Transformer LLMs for autonomous driving:
Driving may not seem like writing, but once perception has been done, what the sensors see can be turned into a string of tokens not too different from sentences. And so, an LLM that has been trained on tons of driving can get very good, and very human, at deciding what should come next in any situation. You can try this with your favorite AI, and you may see that even though all it did was read books about driving, it’s able to figure things out from very basic perception information.

Nuro
Nuro, for example, which makes delivery vehicles, has both an AI planner and a traditional one, and they both make proposals for what the machine should do at any given moment.

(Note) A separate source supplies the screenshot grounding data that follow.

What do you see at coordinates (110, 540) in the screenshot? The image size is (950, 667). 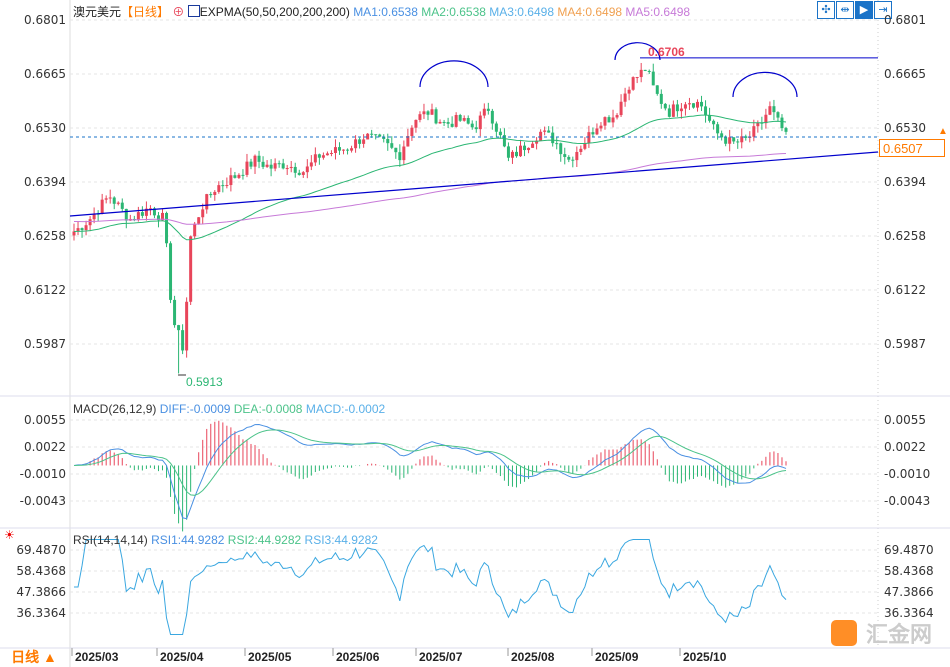 I see `rsi-title: RSI(14,14,14)` at bounding box center [110, 540].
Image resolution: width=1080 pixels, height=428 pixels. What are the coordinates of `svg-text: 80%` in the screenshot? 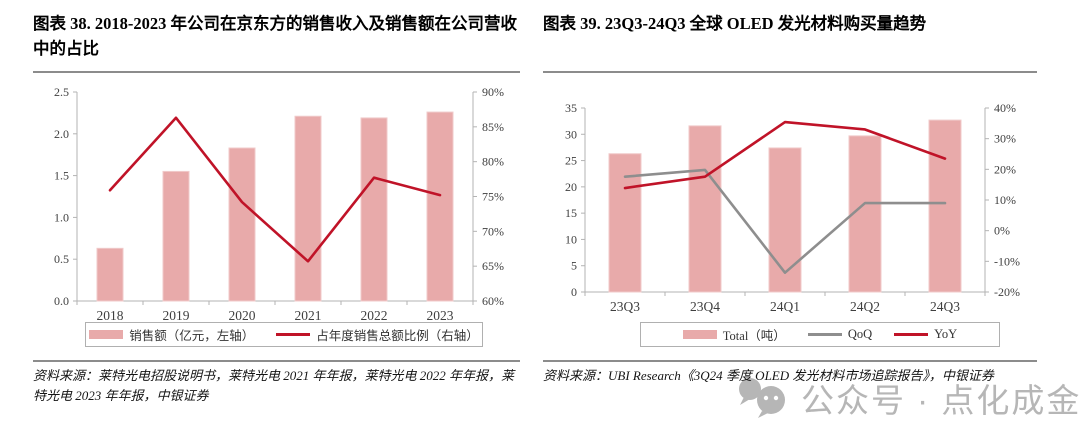 It's located at (493, 162).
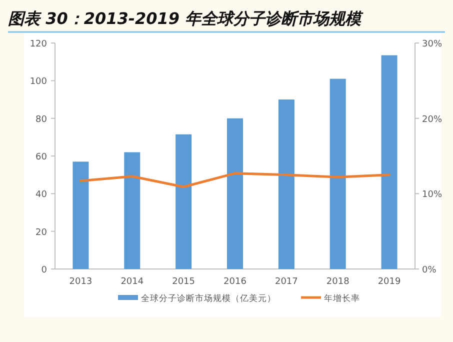 This screenshot has height=342, width=453. What do you see at coordinates (236, 282) in the screenshot?
I see `x-tick-label: 2016` at bounding box center [236, 282].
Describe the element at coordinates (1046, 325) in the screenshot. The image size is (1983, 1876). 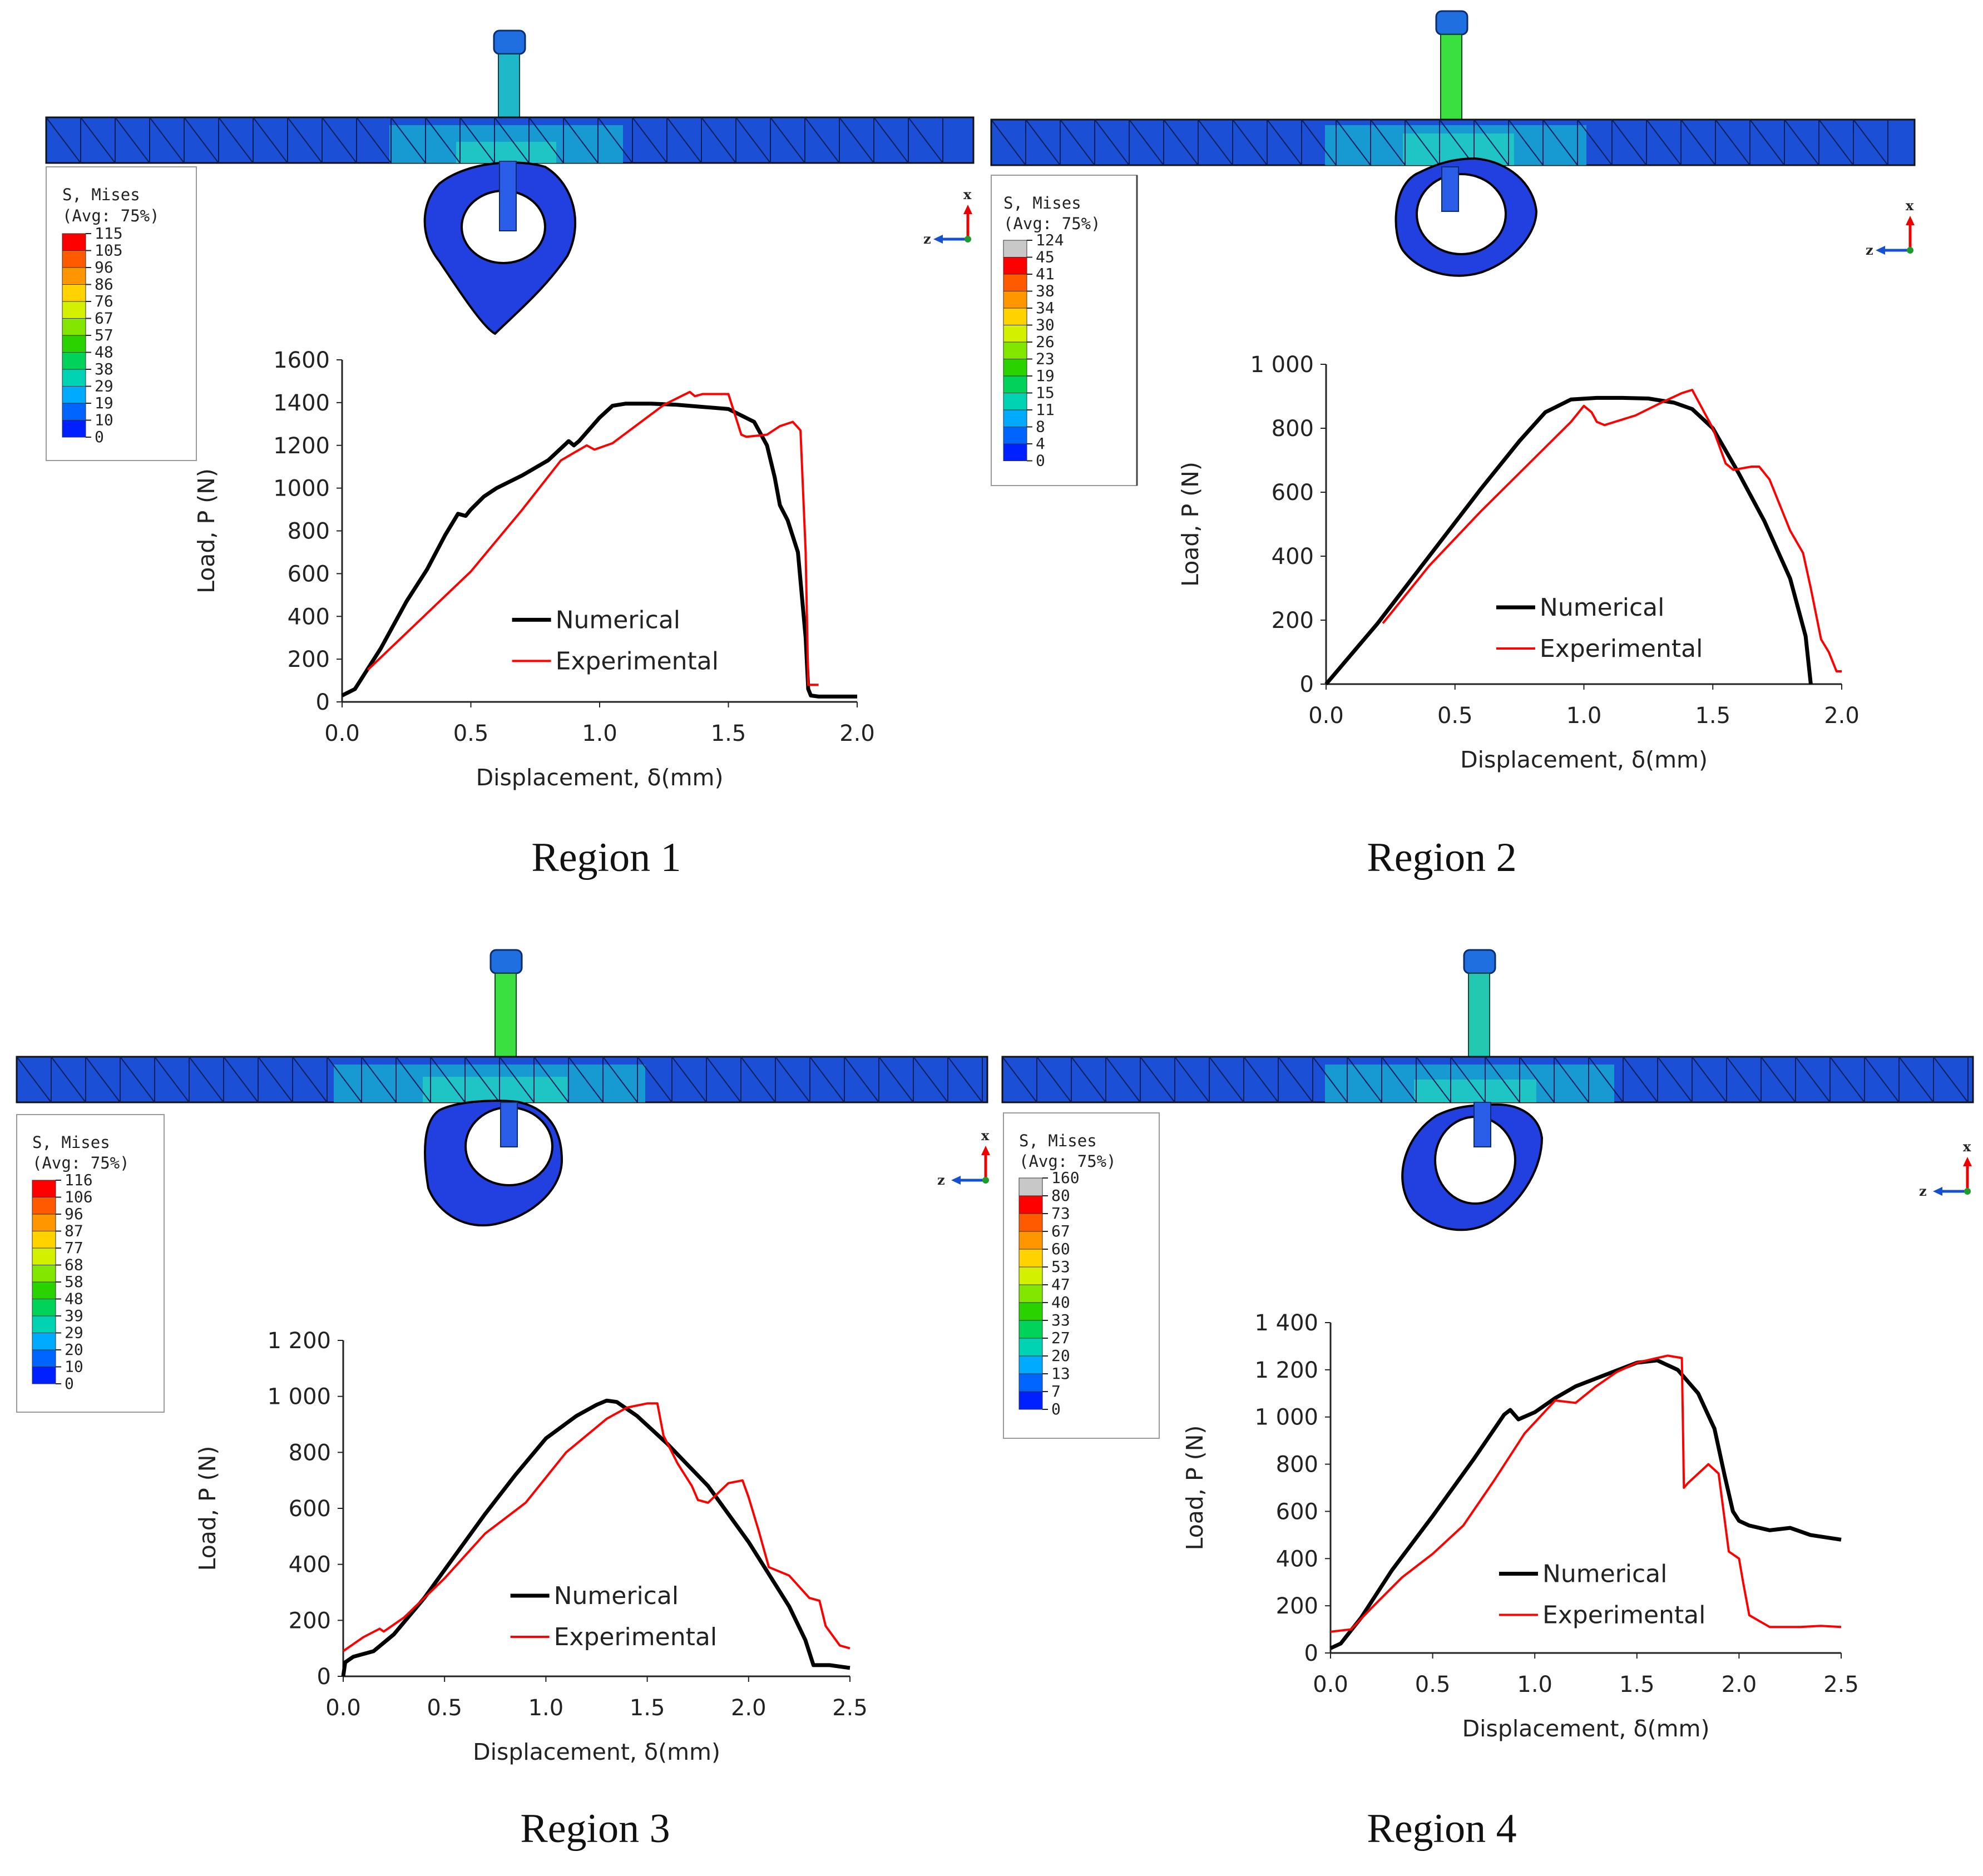
I see `legend-tick-label: 30` at that location.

Another tool then picks which of the plans it thinks is best. Usually it’s the AI planner that makes the best and most human-like choice.

Zoox
Zoox has been slower to fully absorb LLMs but is working on it as well, and while Waymo has made limited comment they are also believed to be doing so—after all, the transformer model that lies at the base of all LLMs was developed at Waymo’s sibling Google.

Black box problem
People are afraid of “black box” approaches which may make decisions for reasons unknown to their developers. If you encounter problems, you can “fix” them by adding more training designed to discourage the bad choices, but without the same certainty of traditional programming. I often ask people, “Would you prefer a car that crashes once in a million miles but you can’t explain why, though you can fix it, or a car which crashes twice in a million miles but you know just why it did?” I get both answers.

Wayve
UK developer Wayve has merged an actual text LLM with their E2E driving system. You can ask it at any time why it’s doing what it’s doing. They hope that will make people feel better, as well as help debug it. When it was stopped at a red light with some cars ahead of it, I asked it why it wasn’t going. It mentioned the red light, but not the more important forward traffic, which I felt was a serious error, since it would not drive into them just because the light went green. This approach thus needs more work but may help deal with the fear.

Conclusion
It’s good news that so many different approaches are being worked with, from LLMs to classic imitation and reinforcement learning, to traditional robotics constraints that are better at rigidly following rules of the road. Tesla and MobilEye have the largest pools of data of human drivers and hope those will give them an edge in a world where the party with the most training data and compute wins. But there’s a lot of data out there, and a lot of compute, when you consider that companies like Google, Amazon and Nvidia are still fighting in this game. While a number of companies have shut down in this race, including projects at major automakers, there are still many in the race, hoping to be the first to deploy this at scale.